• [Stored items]
■ ■ ■

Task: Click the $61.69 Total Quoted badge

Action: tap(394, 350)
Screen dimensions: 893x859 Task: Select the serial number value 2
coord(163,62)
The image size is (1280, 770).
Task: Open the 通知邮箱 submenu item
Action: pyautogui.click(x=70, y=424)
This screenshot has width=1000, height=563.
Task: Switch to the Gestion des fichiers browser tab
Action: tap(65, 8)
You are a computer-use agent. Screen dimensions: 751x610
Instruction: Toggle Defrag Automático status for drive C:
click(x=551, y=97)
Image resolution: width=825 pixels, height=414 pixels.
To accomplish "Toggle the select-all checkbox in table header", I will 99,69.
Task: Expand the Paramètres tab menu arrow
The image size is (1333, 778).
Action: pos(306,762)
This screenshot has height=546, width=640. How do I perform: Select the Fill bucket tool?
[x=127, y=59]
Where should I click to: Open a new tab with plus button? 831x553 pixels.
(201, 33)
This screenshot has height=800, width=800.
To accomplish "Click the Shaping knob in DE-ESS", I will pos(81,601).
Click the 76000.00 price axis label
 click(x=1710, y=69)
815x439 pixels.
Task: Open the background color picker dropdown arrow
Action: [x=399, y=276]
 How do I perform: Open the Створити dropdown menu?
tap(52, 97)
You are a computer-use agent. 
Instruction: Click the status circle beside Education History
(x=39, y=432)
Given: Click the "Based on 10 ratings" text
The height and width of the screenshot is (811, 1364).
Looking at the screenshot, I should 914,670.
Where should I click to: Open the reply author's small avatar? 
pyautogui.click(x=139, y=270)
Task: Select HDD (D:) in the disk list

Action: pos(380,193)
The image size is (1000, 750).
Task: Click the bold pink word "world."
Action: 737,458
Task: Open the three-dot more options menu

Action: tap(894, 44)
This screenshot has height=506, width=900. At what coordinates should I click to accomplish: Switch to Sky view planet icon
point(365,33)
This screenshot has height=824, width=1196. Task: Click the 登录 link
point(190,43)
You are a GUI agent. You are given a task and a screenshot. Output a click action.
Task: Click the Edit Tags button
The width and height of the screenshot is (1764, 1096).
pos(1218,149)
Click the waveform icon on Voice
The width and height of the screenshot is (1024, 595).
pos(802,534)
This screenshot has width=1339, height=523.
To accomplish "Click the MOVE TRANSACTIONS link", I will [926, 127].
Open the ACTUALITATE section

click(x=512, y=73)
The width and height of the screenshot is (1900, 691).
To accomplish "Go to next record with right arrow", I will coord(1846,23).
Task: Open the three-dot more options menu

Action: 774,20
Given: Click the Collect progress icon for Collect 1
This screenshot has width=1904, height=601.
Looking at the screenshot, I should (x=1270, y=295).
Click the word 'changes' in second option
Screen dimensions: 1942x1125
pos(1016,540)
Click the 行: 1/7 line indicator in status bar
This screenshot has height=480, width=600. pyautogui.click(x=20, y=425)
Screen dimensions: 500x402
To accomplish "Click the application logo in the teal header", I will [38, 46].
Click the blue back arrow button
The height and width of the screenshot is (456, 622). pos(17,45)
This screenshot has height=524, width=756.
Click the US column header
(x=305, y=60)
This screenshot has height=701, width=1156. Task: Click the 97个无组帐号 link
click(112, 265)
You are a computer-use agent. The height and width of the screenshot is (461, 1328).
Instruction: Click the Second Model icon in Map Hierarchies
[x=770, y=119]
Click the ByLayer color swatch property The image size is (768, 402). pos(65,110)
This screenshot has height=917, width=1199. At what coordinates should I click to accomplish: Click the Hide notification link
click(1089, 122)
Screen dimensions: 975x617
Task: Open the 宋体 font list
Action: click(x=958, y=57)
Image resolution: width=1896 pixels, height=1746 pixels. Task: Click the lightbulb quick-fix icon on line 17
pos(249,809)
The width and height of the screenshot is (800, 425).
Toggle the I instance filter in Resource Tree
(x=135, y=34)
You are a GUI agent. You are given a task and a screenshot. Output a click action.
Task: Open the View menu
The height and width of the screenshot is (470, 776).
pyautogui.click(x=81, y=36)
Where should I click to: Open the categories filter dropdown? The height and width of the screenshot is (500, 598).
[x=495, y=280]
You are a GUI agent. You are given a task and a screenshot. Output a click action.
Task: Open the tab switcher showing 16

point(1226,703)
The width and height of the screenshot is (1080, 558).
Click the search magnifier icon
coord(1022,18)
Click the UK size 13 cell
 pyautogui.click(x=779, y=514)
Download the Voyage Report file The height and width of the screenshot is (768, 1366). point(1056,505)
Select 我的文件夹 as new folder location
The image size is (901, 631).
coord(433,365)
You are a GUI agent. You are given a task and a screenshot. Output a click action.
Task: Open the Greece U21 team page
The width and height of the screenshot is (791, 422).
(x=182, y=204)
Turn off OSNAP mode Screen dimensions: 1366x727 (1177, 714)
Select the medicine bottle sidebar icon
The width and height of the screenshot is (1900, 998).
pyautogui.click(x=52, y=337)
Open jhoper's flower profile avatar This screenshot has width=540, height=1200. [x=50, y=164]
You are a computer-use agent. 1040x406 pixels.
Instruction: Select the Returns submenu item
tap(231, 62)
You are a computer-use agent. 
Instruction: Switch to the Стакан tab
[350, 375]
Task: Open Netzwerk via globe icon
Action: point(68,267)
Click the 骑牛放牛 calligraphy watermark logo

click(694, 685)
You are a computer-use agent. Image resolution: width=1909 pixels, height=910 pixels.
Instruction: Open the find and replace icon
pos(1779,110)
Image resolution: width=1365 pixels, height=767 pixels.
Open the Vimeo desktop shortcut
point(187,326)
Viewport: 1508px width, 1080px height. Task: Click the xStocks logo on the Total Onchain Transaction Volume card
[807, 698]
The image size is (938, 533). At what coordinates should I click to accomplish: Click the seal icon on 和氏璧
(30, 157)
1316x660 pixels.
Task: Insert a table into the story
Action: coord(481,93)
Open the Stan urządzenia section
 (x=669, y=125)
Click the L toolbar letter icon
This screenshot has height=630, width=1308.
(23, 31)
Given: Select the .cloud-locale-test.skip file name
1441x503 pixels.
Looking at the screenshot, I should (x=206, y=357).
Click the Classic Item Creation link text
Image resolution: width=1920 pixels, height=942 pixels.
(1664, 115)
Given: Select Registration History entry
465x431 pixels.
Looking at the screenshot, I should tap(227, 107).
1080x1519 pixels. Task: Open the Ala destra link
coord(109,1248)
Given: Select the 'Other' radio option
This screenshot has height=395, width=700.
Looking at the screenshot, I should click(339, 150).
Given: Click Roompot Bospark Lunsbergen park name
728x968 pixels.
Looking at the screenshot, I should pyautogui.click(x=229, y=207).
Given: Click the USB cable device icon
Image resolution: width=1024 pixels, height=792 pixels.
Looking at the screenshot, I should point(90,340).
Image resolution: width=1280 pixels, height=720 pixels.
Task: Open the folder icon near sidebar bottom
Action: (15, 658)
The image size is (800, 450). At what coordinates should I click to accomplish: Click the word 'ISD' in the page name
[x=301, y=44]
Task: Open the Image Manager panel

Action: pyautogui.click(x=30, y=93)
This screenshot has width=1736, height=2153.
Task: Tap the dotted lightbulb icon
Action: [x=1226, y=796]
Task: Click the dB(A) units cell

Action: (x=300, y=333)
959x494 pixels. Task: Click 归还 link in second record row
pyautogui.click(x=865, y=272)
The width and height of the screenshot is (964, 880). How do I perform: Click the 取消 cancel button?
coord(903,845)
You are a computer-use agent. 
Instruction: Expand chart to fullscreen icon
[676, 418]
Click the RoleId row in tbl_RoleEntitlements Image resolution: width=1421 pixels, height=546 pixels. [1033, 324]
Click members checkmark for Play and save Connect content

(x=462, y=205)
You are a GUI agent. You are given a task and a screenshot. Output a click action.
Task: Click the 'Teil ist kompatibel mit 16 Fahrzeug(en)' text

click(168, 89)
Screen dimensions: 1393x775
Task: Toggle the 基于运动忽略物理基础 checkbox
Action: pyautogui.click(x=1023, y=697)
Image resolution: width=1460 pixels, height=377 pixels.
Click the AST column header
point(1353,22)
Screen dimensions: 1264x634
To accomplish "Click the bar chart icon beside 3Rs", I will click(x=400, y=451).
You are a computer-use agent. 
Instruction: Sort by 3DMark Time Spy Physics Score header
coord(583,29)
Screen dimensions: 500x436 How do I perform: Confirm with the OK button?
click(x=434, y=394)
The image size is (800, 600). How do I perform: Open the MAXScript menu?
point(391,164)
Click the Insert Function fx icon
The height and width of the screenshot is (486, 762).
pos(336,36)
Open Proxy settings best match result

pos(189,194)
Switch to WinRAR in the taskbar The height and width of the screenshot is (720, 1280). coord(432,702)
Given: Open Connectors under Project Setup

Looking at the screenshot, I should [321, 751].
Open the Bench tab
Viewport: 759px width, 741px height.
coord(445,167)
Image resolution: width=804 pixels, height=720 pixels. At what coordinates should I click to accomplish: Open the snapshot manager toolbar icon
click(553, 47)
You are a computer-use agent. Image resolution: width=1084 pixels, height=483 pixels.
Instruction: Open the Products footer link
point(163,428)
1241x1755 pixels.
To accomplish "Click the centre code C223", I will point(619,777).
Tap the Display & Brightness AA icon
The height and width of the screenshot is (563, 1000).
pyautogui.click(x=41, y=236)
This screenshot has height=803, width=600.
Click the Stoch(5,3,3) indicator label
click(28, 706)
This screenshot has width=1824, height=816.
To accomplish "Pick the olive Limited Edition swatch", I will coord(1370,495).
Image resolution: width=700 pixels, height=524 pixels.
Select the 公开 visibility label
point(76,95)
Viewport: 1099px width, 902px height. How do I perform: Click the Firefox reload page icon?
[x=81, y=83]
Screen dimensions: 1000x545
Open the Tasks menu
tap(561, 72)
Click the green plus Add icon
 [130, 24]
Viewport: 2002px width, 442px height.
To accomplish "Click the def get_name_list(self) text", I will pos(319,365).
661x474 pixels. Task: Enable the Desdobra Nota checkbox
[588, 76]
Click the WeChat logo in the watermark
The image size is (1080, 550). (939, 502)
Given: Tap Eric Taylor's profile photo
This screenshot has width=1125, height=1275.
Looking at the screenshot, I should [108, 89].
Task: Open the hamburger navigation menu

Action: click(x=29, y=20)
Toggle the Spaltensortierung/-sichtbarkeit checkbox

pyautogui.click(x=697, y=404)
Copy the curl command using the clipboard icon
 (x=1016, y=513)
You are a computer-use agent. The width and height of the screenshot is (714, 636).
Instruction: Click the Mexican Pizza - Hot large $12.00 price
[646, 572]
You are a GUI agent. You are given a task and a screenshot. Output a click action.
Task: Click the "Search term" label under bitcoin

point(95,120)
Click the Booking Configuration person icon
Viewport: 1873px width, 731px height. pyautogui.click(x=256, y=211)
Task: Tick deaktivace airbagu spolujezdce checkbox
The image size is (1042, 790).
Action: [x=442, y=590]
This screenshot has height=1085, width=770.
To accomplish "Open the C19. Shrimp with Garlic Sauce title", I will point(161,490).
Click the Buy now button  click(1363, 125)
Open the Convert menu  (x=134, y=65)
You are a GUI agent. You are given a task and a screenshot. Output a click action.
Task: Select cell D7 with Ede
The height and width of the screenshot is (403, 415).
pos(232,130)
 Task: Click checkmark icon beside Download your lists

■ ■ ■

• [WHAT IS REQUIRED] Could you return exactly the lines above from the line with "Task: Open the Greece U21 team page" to the line with "Given: Select the .cloud-locale-test.skip", both included, and nothing else?

• [OUTPUT OF THE EXERCISE]
Task: Open the Greece U21 team page
The width and height of the screenshot is (791, 422).
(x=182, y=204)
Turn off OSNAP mode Screen dimensions: 1366x727 (1177, 714)
Select the medicine bottle sidebar icon
The width and height of the screenshot is (1900, 998).
pyautogui.click(x=52, y=337)
Open jhoper's flower profile avatar This screenshot has width=540, height=1200. [x=50, y=164]
You are a computer-use agent. 1040x406 pixels.
Instruction: Select the Returns submenu item
tap(231, 62)
You are a computer-use agent. 
Instruction: Switch to the Стакан tab
[350, 375]
Task: Open Netzwerk via globe icon
Action: point(68,267)
Click the 骑牛放牛 calligraphy watermark logo

click(694, 685)
You are a computer-use agent. Image resolution: width=1909 pixels, height=910 pixels.
Instruction: Open the find and replace icon
pos(1779,110)
Image resolution: width=1365 pixels, height=767 pixels.
Open the Vimeo desktop shortcut
point(187,326)
Viewport: 1508px width, 1080px height. Task: Click the xStocks logo on the Total Onchain Transaction Volume card
[807, 698]
The image size is (938, 533). At what coordinates should I click to accomplish: Click the seal icon on 和氏璧
(30, 157)
1316x660 pixels.
Task: Insert a table into the story
Action: coord(481,93)
Open the Stan urządzenia section
 (x=669, y=125)
Click the L toolbar letter icon
This screenshot has height=630, width=1308.
(23, 31)
Given: Select the .cloud-locale-test.skip file name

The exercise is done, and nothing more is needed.